Camille just messaged me to say that they're having a pinata at work today. She's the secretary at an Institute of Religion* and Mormon college kids are notoriously goofy, so it's not surprising. In fact, the only job I've had where that sort of thing could potentially happen was my student job at BYU in the Alumni House. We had treats every Friday and sloppy joe parties and Wear Your Overalls to Work Day (this applied mostly to our bosses (as it was the 90s and overalls were big with the kids) who were of an age that believed overalls were only worn on the farm.) On the first day of Spring every year we would all run down to the front lawn and frolic for 15 minutes. I cannot believe I didn't take advantage of the high caliber of fun that group possessed and suggest a pinata.
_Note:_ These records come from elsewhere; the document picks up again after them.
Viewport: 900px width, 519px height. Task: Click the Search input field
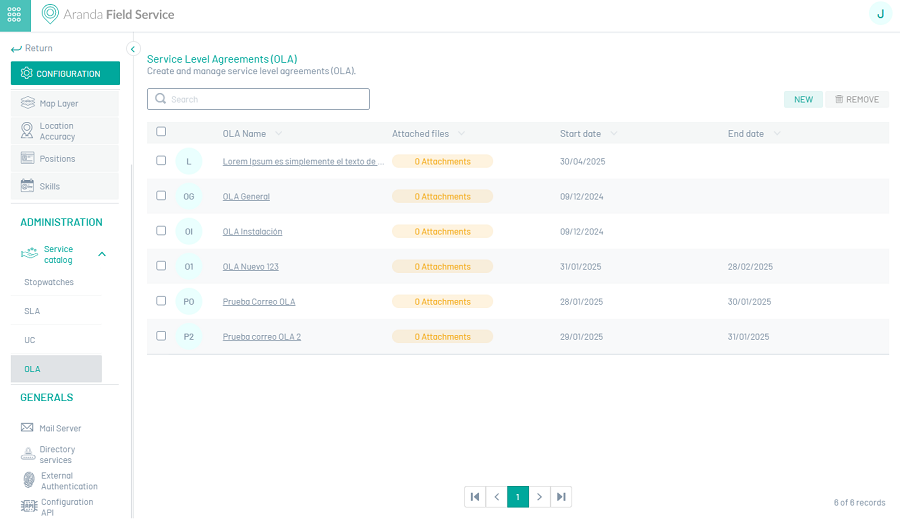[260, 99]
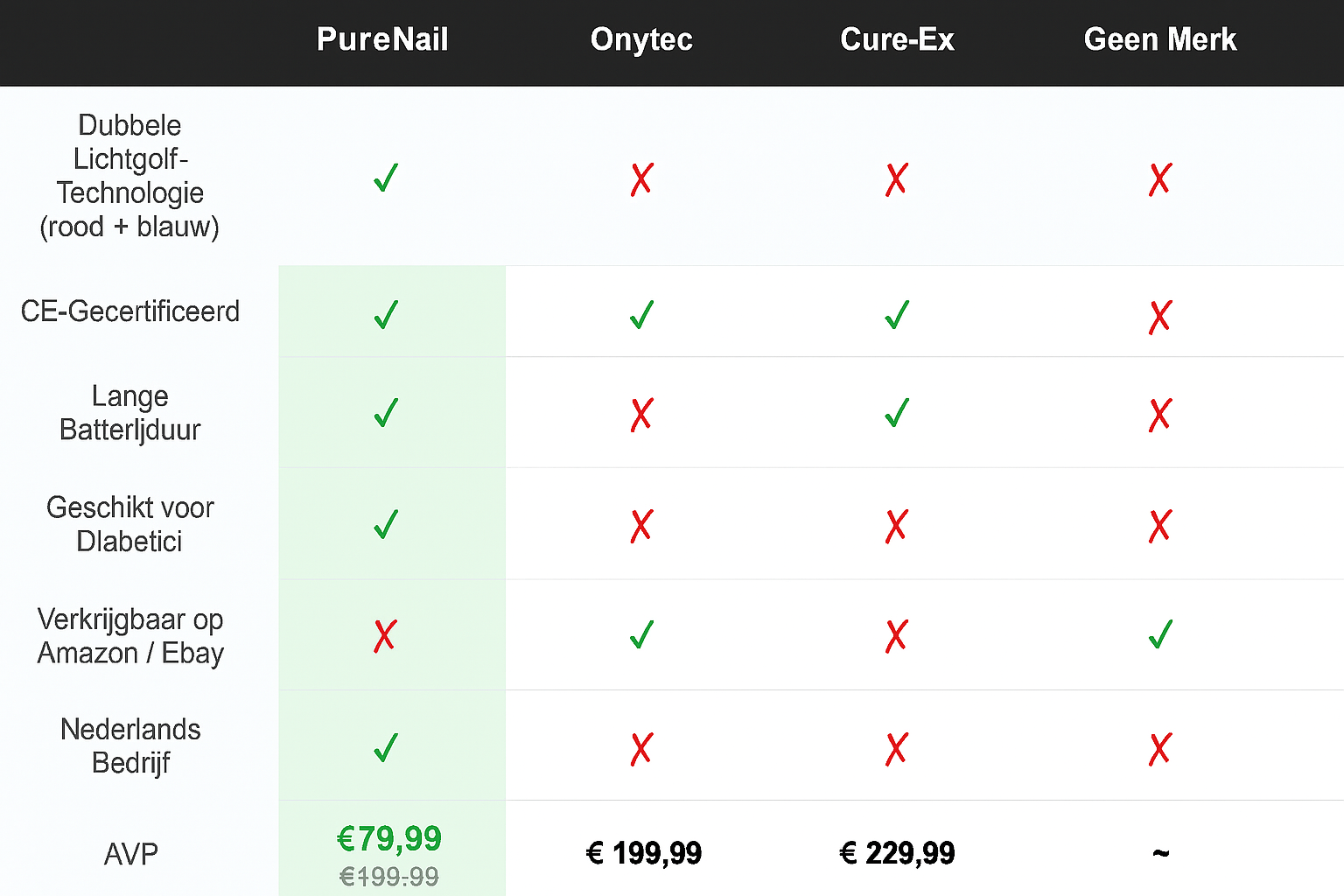
Task: Select Cure-Ex's green checkmark for Lange Batterijduur
Action: tap(897, 412)
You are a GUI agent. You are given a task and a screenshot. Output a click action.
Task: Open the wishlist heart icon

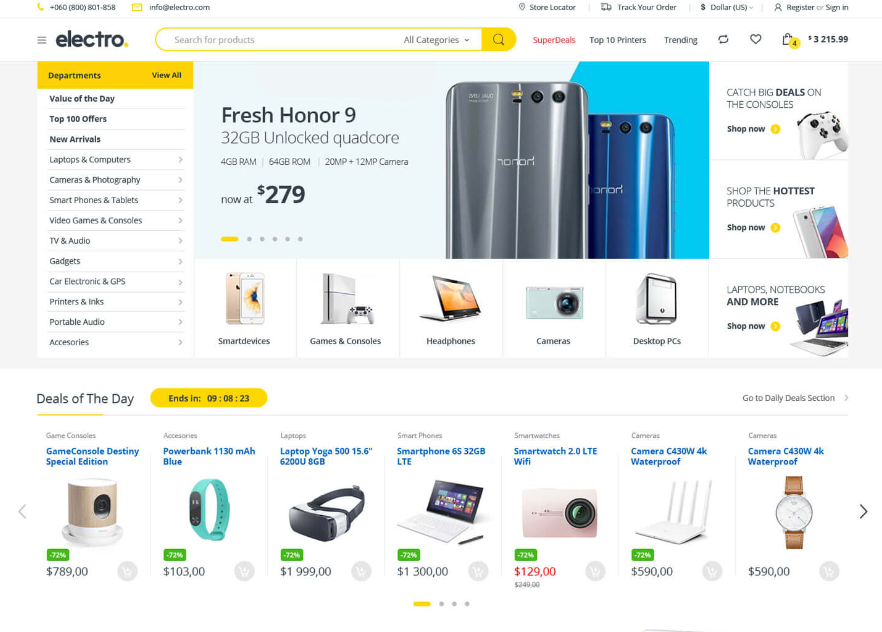click(755, 39)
But now I know. Any job interview I go to from here on out I will ask, "What's your company's policy on pinatas?" A girl has got to have standards.
*Place where religious classes are taught for college-age kids. Known for their pool tables, abundance of snacks, and loitering youth.
4 comments:
The important question is, is it a real pinata that you whack with a big stick, or is it one of those lame cop outs with the ribbons you pull?
It was all real, that you have to beat the heck out of. It took 7 blind-folded adults to get this one down. It was amazing. Pinata's make everything better.
oh the culture of institute, I have fond memories of your dad beating everyone at foosball, and eating yummy muffins.
I'm fairly convinced that at least 3 of your most recent places of employ were pro-pinata. Just, possibly human pinatas.